Cutts continues with another “myth”: “I would say, just in general, thinking about the various black hat forums and webmaster discussion boards, never be afraid to think for yourself. It’s often the case that I’ll see people get into kind of a ‘group think’ and they decide, ‘Ah ha! Now we know that submitting our articles to these article directories is going to be the best way to rank number one’. And then six months later, they’ll be like, ‘OK, guest blogging! This is totally it. If you’re guest blogging, you’re gonna go up to number one’ and a few months before that, ‘Oh, link wheels. You gotta have link wheels if you’re gonna rank number one’ and it’s almost like fad.”

To be fair, some of this “group think” stuff has worked for some sites in the past until Google changed its algorithm to stop them from working.

He suggests that if somebody really had a “foolproof” way to make money online, they’d probably use it to make money rather than putting it in an ebook or tool, and selling it to people.

“The idea that you’re going to be able to buy some software package and solve every single problem you’ve ever had is probably a little bit of a bad idea,” he says. “It’s kind of interesting how a lot of people just assume Google’s thinking about nothing but the money as far as our search quality and, truthfully, we’re just thinking about how do we make our search results better,” he says.
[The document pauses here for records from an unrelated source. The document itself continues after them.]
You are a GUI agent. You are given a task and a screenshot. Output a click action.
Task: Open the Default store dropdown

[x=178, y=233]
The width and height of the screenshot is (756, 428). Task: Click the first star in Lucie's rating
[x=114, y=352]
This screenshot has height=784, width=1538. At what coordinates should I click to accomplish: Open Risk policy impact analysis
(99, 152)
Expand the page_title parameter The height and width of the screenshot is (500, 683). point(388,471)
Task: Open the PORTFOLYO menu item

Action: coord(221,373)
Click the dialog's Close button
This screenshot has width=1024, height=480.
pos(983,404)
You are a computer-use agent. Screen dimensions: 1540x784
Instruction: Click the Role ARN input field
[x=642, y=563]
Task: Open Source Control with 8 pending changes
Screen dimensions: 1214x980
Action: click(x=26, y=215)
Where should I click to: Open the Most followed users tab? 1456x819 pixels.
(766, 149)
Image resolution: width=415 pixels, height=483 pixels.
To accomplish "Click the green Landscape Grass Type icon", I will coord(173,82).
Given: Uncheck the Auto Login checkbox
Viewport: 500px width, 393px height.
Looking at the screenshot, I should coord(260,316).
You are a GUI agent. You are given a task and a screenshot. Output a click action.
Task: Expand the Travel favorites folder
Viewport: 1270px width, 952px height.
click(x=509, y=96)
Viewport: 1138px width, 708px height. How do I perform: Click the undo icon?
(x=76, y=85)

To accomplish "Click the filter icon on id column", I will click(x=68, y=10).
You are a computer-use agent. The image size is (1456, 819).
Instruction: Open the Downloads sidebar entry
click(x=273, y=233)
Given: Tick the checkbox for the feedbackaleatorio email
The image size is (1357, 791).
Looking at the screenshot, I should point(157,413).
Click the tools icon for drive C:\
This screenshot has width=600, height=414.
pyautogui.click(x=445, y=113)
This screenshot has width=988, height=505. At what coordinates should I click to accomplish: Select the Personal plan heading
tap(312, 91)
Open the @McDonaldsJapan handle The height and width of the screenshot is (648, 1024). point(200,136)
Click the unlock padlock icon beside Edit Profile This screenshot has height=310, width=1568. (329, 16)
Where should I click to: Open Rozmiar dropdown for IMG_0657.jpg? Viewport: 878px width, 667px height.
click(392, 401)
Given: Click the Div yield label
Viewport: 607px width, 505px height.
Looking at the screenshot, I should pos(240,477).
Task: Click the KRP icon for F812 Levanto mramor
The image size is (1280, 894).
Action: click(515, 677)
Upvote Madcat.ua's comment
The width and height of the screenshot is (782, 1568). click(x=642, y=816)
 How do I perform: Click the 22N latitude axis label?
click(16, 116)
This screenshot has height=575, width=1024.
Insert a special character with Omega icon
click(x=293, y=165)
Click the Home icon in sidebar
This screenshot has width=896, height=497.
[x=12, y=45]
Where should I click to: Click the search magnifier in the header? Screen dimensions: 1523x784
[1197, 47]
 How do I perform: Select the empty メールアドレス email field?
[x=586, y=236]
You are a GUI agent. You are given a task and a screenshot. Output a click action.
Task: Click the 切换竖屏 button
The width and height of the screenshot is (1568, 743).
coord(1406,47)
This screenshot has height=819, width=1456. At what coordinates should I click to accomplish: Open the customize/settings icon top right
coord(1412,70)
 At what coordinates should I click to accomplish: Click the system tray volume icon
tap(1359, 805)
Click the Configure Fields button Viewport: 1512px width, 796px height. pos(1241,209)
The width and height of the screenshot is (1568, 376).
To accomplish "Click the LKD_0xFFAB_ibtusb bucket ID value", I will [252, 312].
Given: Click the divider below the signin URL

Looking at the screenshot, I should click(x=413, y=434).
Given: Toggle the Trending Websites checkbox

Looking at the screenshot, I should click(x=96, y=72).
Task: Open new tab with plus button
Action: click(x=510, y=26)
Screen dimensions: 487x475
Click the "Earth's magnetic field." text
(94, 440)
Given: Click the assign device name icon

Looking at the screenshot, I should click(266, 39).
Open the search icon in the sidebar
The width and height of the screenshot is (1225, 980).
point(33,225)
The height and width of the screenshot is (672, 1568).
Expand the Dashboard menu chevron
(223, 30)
I am not trying to be cynical nor suggest Matt Cutts is insincere but rather find reality to be unavoidable. I have broached this aspect before

All what Matt Cutts says is interesting and useful but despite that we must remember that, to survive, Google has to make money on a large scale no matter what. They do have shareholders who expect high returns and, as of 31 March 2014, they do have on a worldwide basis 49,829 full-time employees with 46,170 in Google and 3659 in Motorola Mobile.

They estimate that the current stock based compensation charges for grants to Google employees prior to 31 March 2014 to be approximately $3.22 billion for 2014. Because of these generous employee schemes many employees who have been with Google since day one are multi-multi millionaires in their own right now, including a now retired part-time masseuse. I am sure they have also earned it!

All this illustrates the magnitude of the operation and some employee awards that in my mind are impossible to scale. But with just these figures alone it demonstrates that Google must try and generate very substantial incomes regardless of any other considerations.

So should I be cynical and take Mr Cutts to task on this issue alone or remind you that you all strive to make as big a profit as possible? The undefeatable fact is that you operate in a town or relatively small district but must never forget your competition is in your town and not the rest of the world. Your locale is what generates the influx of tourists rather than imaginary masses having a burning desire to enjoy your offerings and rushing to your doorstep. So by this logic how effective is your Google advertising at $300 or whatever other amount per month?

I will let you do your own analysis of their impressive accounts. Google’s’ financial report is available in full on line. For those of you who are curious a study has pegged Google’s Australian revenue at almost $1.74 billion, with mobile search advertising on smartphones and tablets tipped to rise significantly. New Zealand, however, is reported to run at a small loss.